Винляндия - [23]
Вернувшись в номер, Зойд первым делом поискал дверь, смежную с комнатой Френези, но дулю. Лёг на кровать, щёлкнул выключателем Ящика, запалил косяк, извлёк елду и вообразил себе Френези за барьерами из гипсокартона, кои запросто могли оказаться грядущими годами, видя её, по меньшей мере, так же ясно, как видел и потом, вновь и вновь, в астральных ночных полётах, куда отправлялся, дабы оказаться поближе, попреследовать её наилучшим известным образом, видя, как она снимает бикини, верх и низ, затем отцепляет серёжки, действо, из-за того, как оно проявляло её загривок, что никогда не оставляло нерастревоженным Зойдово сердце. Она двинулась в душ, чувствуя себя замаранной, вне сомнения, своею встречей с ним. Подручный призрак-подгляда, и он потащился следом, наблюдая купальный ритуал, который некогда привык считать данностью, дурак, а теперь способен лишь на тонкую подстройку того, как пар накатывает и откатывает вокруг её тела, ибо ограничен, с учётом его собственного внетелесного состояния, легчайшей из физических форм…
Для секс-фантазий эта конкретная, особенно для гнусно-настроенного Зойда, была вполне мягка. Скорее экс-фантазия. Никаких прикидов, аксессуаров или сценариев за пределами чистого взаимодействия женщины, воды, мыла, пара и Зойдова незримого, беспокойно пульсирующего глаза, который всё это запечатлевает. Привыкая к единственному будущему, что у них останется. Не вошло сюда только то, что в реальности Френези незамедлительно вновь уложила чемоданы и выписалась, до того тихо, что Зойд, озабоченный собственной дрочкой, так и не заметил.

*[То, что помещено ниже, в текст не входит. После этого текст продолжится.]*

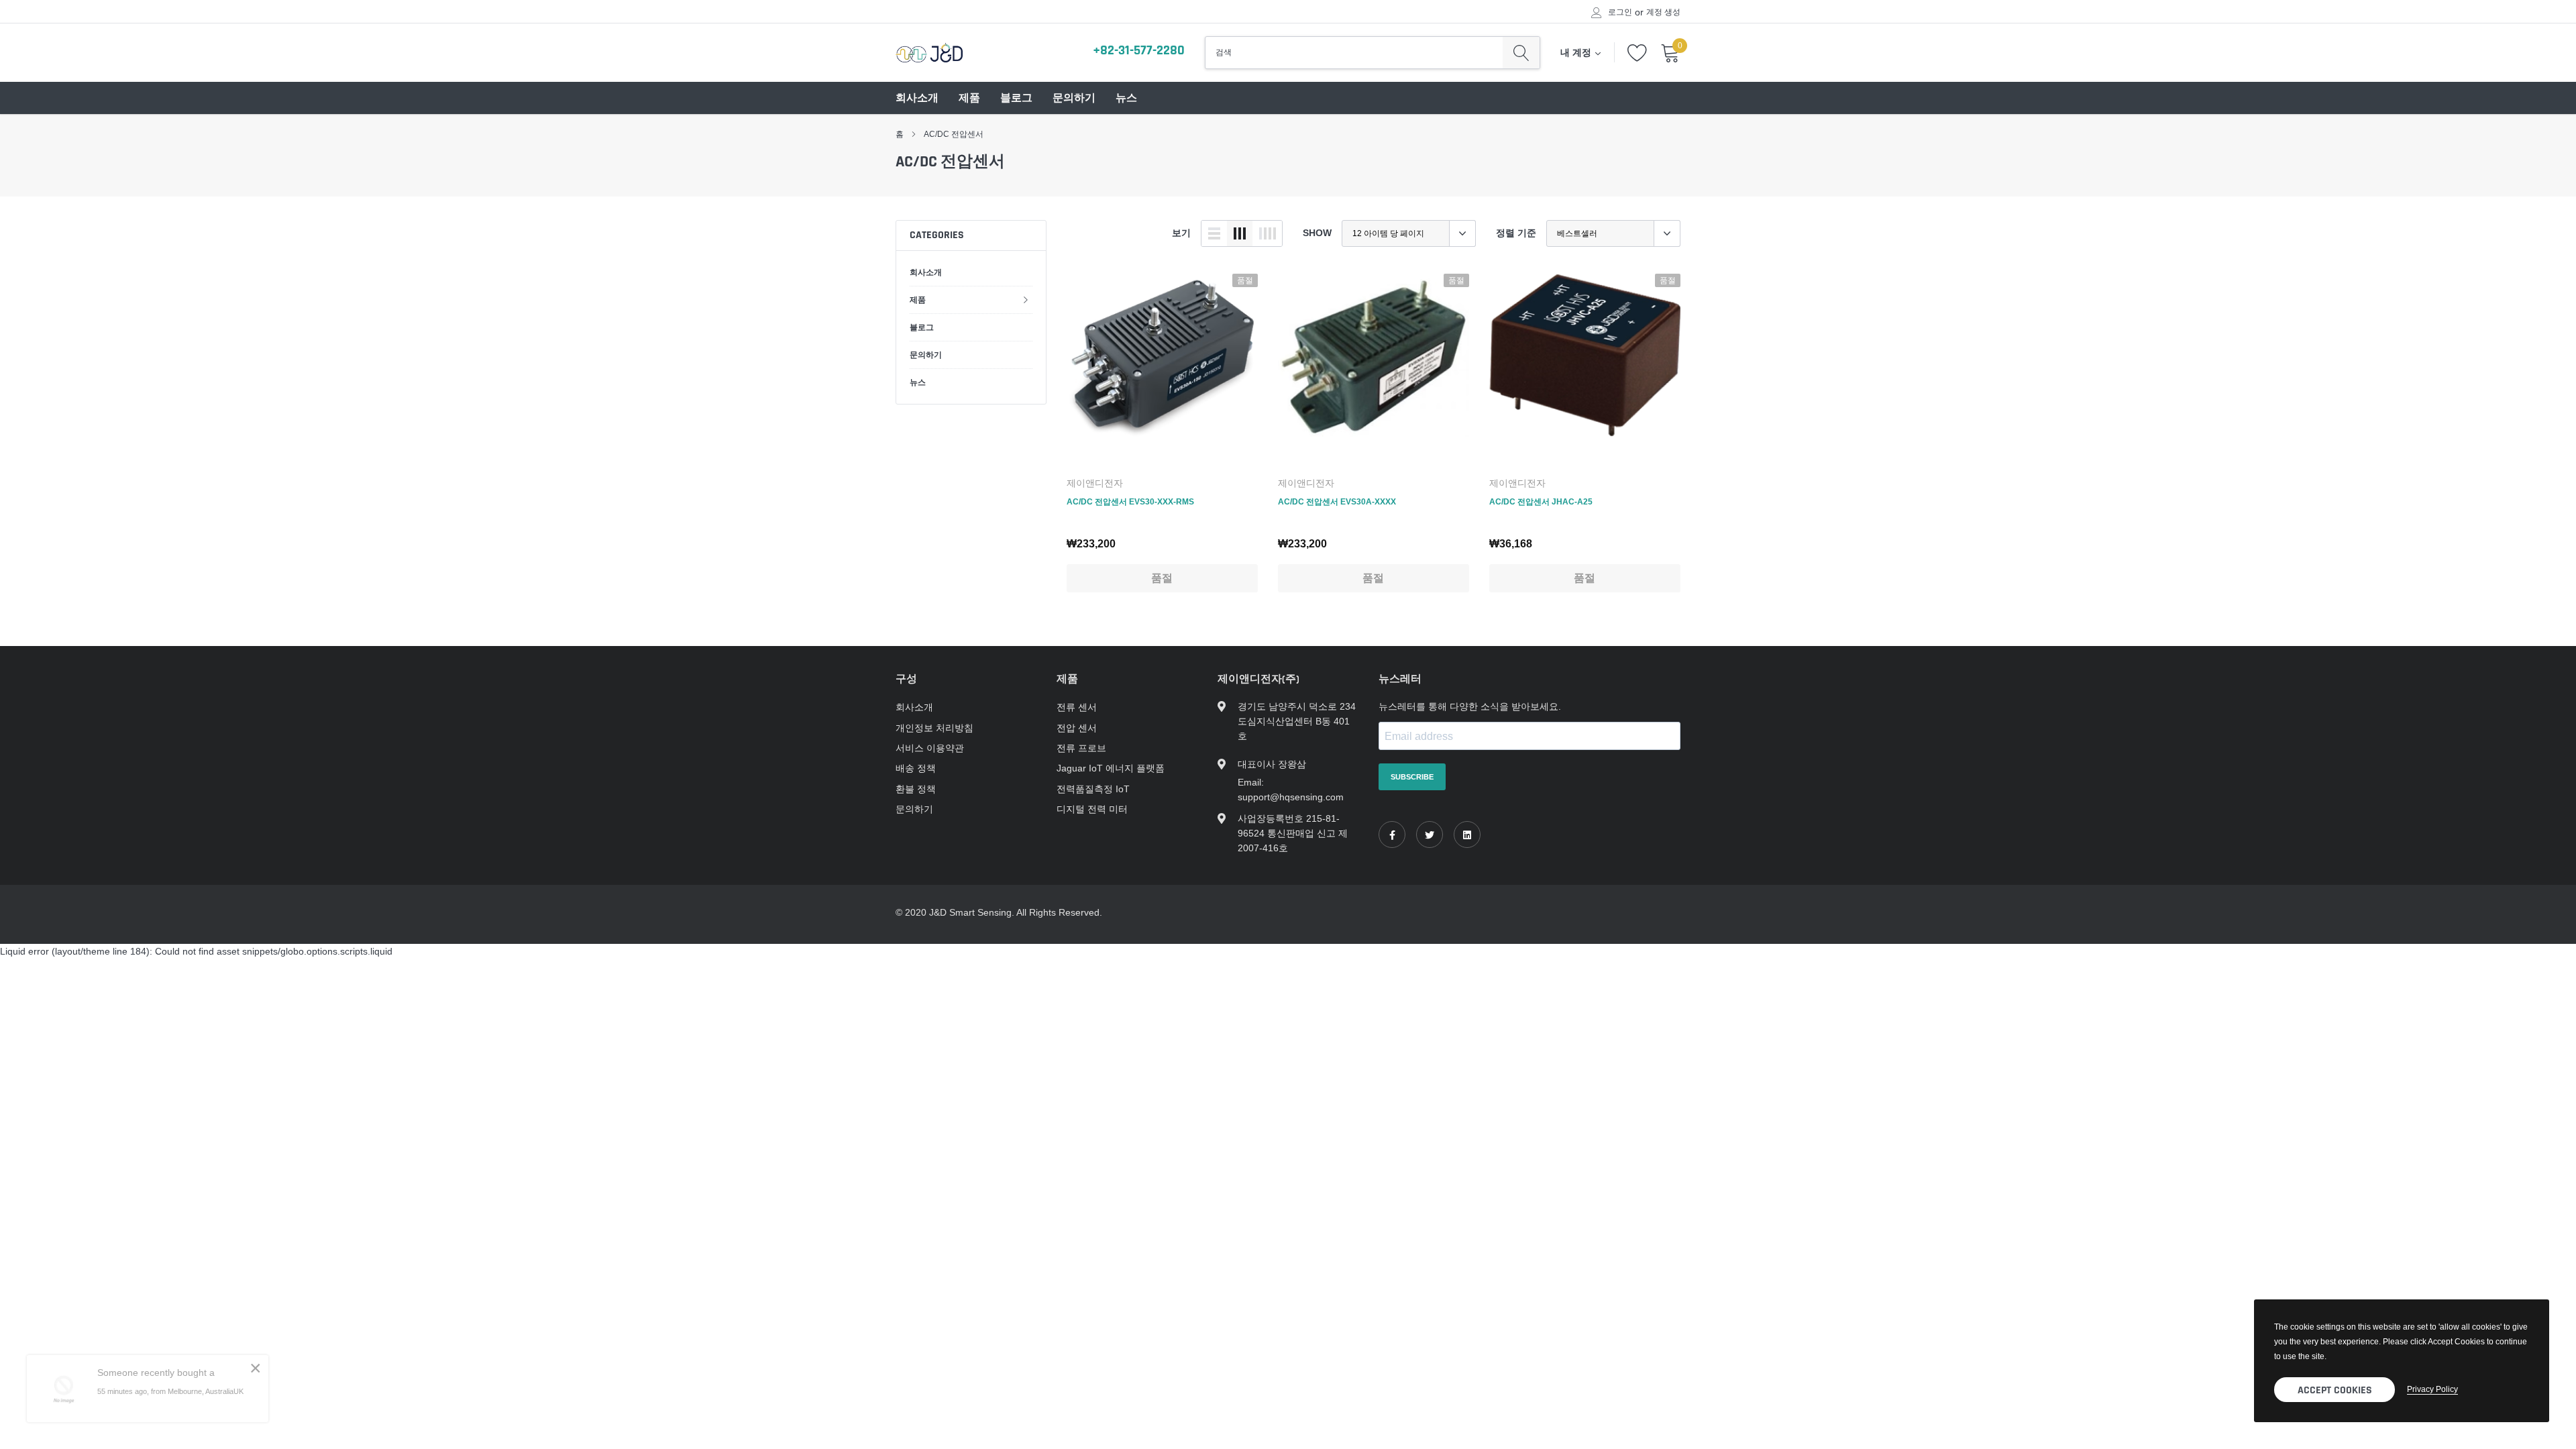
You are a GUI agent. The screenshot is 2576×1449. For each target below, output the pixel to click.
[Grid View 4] (1267, 233)
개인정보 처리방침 (934, 727)
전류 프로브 (1081, 748)
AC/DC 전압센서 (953, 134)
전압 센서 (1077, 727)
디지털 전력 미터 (1092, 809)
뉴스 (1126, 98)
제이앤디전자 (1095, 483)
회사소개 (917, 98)
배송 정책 (916, 768)
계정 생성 (1663, 12)
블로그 (1016, 98)
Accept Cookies (2335, 1390)
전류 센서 (1077, 707)
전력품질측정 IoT (1093, 789)
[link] (1162, 369)
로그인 (1620, 12)
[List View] (1214, 233)
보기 (1181, 232)
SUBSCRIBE (1412, 777)
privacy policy (2432, 1389)
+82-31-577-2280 (1139, 50)
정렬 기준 (1516, 232)
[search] (1521, 52)
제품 (969, 98)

Только поздней, когда пробовал заказать доставку цветов ей в номер, узнал он, что её больше нет. Пришлось расклеиться, расплакаться и поделиться почти всею историей, прежде чем удалось вынудить помощника управляющего признаться, что Френези уехала в аэропорт и упоминала, что следующим же рейсом улетит обратно в Л.А.
— Вот блин, — сказал Зойд.
— Вы не собираетесь творить ничего, м-м, дикого, правда же?
— Это как?
— Гавайи — такое место, куда калифорнийские мужчины привозят свои разбитые сердца, взыскуя экзотических форм членовредительства, не столь непосредственно доступных на континенте. Некоторые специализируются по действующим вулканам, иные — по ныркам с утёсов, многие предпочитают вариант выплыть-в-открытое-море. Могу связать вас с несколькими турагентами, предлагающими путёвки «Суицидная фантазия», если вам интересно.
— Фантазия! — Зойд опять всхлипывал. — Чувак, кто тут говорил хоть что-нибудь о притворстве? Вы что, считаете, я это всё не всерьёз?
— Конечно-конечно, но прошу вас, только…
— Меня одно удерживает, — Зойд продолжительно сморкаясь, — недостойно валяться всему расплющенному у бассейна и в последние секунды на Земле слышать, как Джек Лорд говорит: «Оформляй его, Дэнно — Самоубийство первой».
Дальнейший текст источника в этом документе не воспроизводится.